● **What the task asks**: Please set down the data again exactly, minus the pictures.

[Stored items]
--------

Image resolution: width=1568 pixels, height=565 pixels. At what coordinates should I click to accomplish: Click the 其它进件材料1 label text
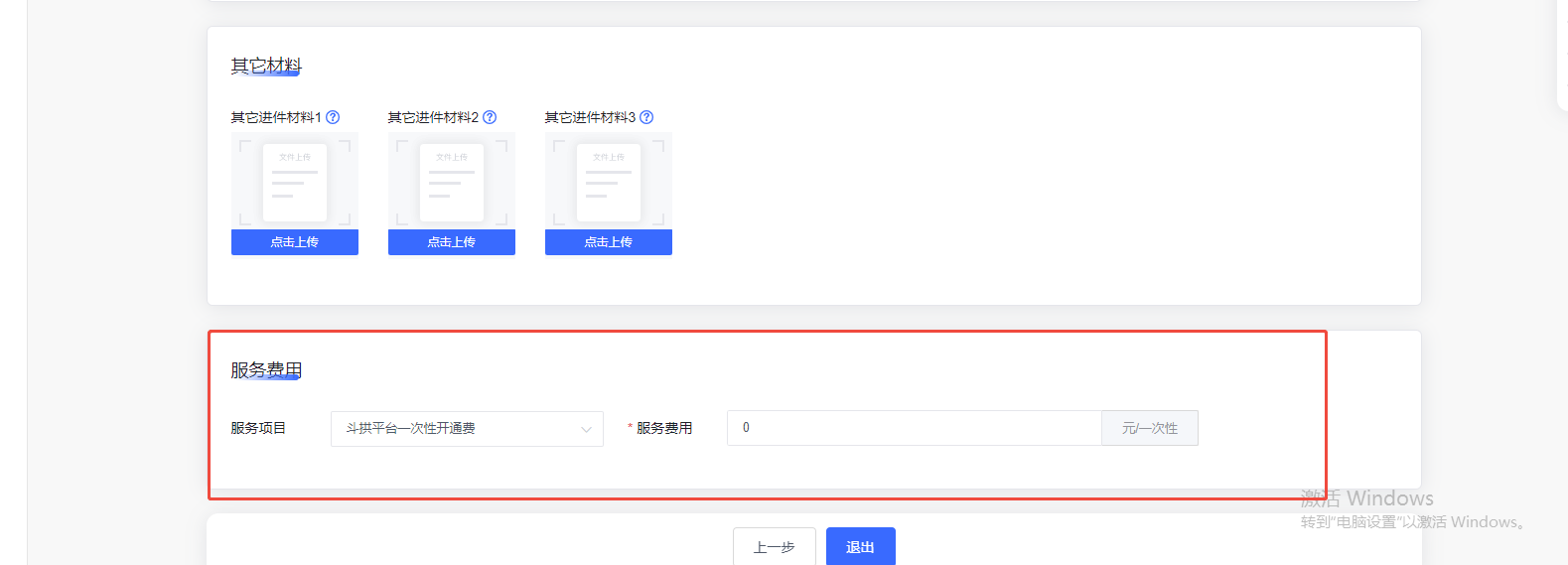(276, 117)
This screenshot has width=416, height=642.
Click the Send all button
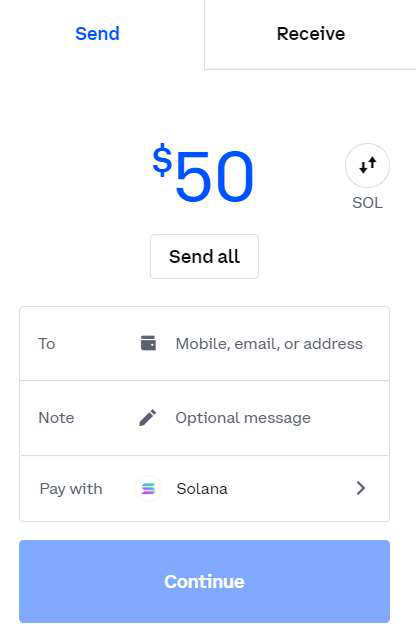[204, 257]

--------

● **Response box**:
Image resolution: width=1568 pixels, height=565 pixels. At what coordinates should I click to accomplish: Click the 其它进件材料1 label text
(276, 117)
This screenshot has width=416, height=642.
Click the Send all button
[204, 257]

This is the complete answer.